The diet comparator chosen in the present study (the standard of care, LFHF) follows the Australian Healthy Eating Guide17 principles. The LFHF diet is designed to provide approximately 30% of the total daily energy intake from fat, of which up to 10% of the fat is saturated fat, 50%–55% of energy from low glycaemic load carbohydrates, 20%–25% from protein and 30 g/day of dietary fibre. The diet is rich in legumes, poor in white grains and added sugar. Overall, the comparator diet chosen is considerably different from the diet of the average adult Australian.28 A database of recipes (n=110 meals and n=80 snacks) following the LFHF nutrient content has been created based on the AUSNUT 2013 recipes.27 Food items such as sugary drinks, processed meat, candies, sugar and cream were excluded from the LFHF recipes. Similar to the PNP arm, recommended meals scaled to the individual’s energy target are uploaded into the participants’ app, taking into account the individual’s dietary restrictions and likes. Similar to the PNP arm, participants of the LFHF arm are encouraged to choose from the recipes uploaded for them or browse the food database (5700 food items) to design their own meals, as long as they follow the general dietary guidelines.

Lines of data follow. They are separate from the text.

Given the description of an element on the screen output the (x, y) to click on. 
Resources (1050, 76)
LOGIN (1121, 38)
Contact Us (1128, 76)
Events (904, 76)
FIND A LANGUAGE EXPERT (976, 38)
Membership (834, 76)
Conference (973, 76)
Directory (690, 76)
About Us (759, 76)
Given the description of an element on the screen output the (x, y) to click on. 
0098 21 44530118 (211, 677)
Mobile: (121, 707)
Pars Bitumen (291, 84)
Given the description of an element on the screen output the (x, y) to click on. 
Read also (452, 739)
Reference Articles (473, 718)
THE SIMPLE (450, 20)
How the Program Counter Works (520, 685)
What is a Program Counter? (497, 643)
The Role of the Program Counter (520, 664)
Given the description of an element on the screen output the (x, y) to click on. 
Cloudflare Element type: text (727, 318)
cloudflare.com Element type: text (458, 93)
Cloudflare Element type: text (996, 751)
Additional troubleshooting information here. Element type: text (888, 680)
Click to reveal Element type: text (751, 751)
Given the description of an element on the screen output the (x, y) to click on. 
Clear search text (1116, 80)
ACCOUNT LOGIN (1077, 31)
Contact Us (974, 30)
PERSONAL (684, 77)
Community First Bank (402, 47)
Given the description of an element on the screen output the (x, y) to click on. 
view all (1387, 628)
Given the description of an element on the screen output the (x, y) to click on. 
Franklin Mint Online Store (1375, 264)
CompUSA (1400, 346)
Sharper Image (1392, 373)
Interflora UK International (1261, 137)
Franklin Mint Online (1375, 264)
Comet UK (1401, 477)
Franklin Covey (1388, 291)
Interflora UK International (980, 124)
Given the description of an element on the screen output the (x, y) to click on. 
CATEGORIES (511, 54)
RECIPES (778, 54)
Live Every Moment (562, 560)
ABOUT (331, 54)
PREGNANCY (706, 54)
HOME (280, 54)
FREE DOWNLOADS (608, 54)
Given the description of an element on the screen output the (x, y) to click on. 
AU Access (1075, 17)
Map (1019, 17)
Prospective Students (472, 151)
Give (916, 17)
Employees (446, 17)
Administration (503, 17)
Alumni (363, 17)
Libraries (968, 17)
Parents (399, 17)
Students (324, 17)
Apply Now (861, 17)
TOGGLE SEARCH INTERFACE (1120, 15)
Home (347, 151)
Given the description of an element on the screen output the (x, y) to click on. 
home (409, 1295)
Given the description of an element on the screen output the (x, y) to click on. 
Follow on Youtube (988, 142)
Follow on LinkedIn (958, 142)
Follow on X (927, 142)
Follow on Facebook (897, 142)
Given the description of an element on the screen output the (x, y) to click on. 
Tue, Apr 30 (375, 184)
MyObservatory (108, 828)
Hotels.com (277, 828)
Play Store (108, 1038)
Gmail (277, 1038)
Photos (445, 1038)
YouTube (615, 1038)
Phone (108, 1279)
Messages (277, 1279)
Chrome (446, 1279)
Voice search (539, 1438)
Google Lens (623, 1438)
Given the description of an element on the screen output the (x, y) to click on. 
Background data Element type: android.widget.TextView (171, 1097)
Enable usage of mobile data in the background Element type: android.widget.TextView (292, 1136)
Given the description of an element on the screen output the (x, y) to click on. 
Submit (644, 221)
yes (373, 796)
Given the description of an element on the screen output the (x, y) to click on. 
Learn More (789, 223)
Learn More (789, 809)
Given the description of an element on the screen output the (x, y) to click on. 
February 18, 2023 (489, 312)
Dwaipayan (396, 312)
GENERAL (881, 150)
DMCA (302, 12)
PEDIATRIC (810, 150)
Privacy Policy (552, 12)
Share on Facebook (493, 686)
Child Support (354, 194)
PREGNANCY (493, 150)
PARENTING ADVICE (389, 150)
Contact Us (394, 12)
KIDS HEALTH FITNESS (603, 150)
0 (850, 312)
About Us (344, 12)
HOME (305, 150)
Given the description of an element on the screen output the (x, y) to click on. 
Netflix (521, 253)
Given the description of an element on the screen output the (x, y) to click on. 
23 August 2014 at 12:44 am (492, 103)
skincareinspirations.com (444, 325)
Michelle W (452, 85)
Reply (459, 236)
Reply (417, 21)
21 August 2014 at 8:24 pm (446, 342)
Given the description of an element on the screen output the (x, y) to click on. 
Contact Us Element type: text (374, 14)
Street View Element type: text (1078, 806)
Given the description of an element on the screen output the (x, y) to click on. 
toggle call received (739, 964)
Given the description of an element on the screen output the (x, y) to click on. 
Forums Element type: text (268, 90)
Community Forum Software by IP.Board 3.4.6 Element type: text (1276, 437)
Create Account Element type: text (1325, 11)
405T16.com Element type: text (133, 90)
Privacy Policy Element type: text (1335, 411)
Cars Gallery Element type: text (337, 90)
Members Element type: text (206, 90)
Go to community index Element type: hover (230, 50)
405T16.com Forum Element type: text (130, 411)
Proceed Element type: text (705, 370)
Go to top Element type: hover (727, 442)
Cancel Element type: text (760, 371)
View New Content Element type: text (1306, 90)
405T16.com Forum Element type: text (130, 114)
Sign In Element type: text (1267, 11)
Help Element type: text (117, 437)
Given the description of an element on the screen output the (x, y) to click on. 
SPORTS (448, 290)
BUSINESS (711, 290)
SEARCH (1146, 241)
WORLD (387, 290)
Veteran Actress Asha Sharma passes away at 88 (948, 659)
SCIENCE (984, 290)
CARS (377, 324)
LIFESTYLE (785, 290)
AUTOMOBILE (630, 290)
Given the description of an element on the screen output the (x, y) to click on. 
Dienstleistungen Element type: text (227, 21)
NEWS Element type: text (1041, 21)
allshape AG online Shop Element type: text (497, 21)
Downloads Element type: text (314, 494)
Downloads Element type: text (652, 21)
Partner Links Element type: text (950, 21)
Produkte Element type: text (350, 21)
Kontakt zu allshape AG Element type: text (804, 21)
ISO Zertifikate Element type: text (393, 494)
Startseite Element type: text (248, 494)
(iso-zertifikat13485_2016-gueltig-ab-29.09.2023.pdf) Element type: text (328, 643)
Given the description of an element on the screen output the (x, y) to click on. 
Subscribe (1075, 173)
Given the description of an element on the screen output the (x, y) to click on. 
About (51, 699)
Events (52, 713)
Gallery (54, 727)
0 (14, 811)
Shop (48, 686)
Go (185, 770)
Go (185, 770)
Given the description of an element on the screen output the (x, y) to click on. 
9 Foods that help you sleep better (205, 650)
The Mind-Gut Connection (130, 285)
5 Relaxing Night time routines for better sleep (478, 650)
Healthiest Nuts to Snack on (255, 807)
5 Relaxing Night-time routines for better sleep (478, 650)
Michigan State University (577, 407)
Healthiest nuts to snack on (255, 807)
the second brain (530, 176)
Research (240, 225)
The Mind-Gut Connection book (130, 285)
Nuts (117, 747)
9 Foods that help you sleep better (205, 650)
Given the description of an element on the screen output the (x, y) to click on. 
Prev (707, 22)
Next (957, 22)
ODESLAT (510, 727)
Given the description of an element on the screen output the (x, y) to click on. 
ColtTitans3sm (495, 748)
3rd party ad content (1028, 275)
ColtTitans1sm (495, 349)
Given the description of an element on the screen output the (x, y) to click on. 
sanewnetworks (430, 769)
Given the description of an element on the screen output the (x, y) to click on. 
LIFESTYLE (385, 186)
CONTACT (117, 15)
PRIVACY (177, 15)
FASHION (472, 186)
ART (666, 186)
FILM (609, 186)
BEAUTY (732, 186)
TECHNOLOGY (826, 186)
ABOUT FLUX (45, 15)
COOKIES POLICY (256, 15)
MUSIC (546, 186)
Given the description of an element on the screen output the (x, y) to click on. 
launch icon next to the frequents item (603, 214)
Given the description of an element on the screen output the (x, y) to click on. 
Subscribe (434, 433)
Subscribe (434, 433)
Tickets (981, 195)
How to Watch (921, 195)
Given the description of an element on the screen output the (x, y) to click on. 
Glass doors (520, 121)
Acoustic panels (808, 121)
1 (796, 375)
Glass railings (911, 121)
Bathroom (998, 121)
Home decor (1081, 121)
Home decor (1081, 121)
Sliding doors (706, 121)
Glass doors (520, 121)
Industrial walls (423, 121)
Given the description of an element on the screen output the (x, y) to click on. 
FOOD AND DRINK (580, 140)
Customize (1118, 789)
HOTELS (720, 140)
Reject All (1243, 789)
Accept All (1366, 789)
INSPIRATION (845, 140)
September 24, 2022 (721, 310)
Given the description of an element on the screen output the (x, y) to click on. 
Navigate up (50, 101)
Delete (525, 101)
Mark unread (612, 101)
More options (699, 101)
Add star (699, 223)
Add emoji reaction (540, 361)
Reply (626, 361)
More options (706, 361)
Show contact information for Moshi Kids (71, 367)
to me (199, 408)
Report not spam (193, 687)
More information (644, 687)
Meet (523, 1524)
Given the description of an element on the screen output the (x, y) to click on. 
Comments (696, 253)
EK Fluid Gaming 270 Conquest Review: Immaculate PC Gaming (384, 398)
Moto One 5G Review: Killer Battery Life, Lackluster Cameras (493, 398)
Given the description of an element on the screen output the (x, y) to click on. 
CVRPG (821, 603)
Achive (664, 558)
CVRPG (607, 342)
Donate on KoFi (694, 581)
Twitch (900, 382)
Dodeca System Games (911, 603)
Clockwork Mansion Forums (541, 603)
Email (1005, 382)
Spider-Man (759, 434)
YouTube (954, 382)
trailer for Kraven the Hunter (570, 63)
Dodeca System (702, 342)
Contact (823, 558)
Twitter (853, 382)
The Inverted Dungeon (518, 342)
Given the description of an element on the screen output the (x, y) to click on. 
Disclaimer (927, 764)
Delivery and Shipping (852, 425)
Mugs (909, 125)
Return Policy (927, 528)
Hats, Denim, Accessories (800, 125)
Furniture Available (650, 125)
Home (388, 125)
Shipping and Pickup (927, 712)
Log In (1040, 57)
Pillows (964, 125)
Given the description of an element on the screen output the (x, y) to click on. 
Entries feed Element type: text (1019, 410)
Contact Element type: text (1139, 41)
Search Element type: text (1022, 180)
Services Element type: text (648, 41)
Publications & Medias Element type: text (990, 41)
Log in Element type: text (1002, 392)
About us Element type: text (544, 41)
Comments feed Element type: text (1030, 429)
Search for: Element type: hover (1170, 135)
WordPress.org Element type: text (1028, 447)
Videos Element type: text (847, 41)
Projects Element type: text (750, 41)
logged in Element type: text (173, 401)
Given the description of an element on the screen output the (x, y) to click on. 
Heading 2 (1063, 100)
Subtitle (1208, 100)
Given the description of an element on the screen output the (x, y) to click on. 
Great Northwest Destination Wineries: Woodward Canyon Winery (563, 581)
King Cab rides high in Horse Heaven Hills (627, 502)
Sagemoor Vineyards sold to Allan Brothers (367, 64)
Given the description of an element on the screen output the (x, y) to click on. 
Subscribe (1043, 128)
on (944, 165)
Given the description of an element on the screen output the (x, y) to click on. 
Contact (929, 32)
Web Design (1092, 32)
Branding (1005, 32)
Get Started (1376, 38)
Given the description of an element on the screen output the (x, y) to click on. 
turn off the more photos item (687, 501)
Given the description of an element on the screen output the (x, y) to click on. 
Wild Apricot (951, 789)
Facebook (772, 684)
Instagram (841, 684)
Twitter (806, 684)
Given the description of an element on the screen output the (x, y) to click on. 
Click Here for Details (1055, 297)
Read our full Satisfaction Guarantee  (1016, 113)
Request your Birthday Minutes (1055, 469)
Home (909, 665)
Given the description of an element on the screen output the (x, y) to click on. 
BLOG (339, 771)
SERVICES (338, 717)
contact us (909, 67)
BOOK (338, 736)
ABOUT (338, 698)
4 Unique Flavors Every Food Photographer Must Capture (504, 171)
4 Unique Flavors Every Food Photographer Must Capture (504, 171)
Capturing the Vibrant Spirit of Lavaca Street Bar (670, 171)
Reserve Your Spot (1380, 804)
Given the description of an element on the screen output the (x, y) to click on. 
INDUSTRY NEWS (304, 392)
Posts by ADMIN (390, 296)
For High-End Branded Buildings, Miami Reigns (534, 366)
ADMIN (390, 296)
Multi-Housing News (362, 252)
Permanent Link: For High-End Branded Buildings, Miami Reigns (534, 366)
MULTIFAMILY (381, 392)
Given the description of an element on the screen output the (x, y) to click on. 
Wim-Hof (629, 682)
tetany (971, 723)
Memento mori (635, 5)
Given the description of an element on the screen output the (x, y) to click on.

Participants of the LFHF arm are instructed to consult with the total daily energy and macronutrient breakdown charts to ensure they follow the recommended diet (figure 1C).
Energy target and using the app to select meals in real-time (both arms)
The energy requirement calculation is based on RMR estimated by BIA (Tanita, TBF-300 by Wedderburn) and on the Mifflin equation.29 The two values are multiplied by a physical activity factor of 1.4 (lightly active) then averaged, and the value compared with the average daily energy intake of at least 7 days, extracted from the time-stamped meals recorded using the app. In participants with BMI >25 kg/m2, energy target of 75% is prescribed. Participants of both arms are encouraged to consume three bigger (breakfast, lunch, dinner) and three smaller (snack) meals spread throughout the day. An email, along with a short video summarising the principles of the diet and app use is sent to the participants (different sets of email and video to each arm) in the first week of the treatment period.
Metformin (relevant to both study arms)
Metformin (XR) is dispensed by the St Vincent’s Hospital (SVH) Pharmacy (Sydney) at baseline (for a period of 3 months) and at the 3 months visit (to last until the end of the study). The target dose (1500 mg/day) is titrated over 3 weeks to minimise gastrointestinal intolerance. A target dose of 1000 mg/day is set for participants with mild to moderately decreased eGFR (45–59 mL/min/1.73 m2), or participants who cannot tolerate the higher dose. A standardised dose of 1500 mg/day, rather than 2000 mg/day, was selected to suit both participants with pre-diabetes and T2DM, while minimising intolerance. Participants are instructed to take the medication with the evening meal and record it daily using a medication recording screen in the app or in paper logbooks.
Monitoring and adherence evaluation (relevant to both study arms)
The dietician reviews scores calculated programmatically based on the frequency of using the app and on meeting the daily energy target, along with the time-stamped meals consumed by the participants daily. In the PNP arm, the score incorporates the proportion of meals achieving the desired (‘excellent’ and ‘good’) scores, while in the LFHF arm, the proportion of days in which dietary fat ≤35%, saturated fat ≤10%, carbohydrates ≥45% and dietary fibre ≥15 g. The dietician contacts individuals who need encouragement to achieve better scores. Participants of the two treatment groups receive the same attention according to their adherence. Time devoted to each individual by the dietician is recorded for later analysis purposes. Satisfaction with the diet is assessed using the Diet Satisfaction Questionnaire30 at 6 months (table 1).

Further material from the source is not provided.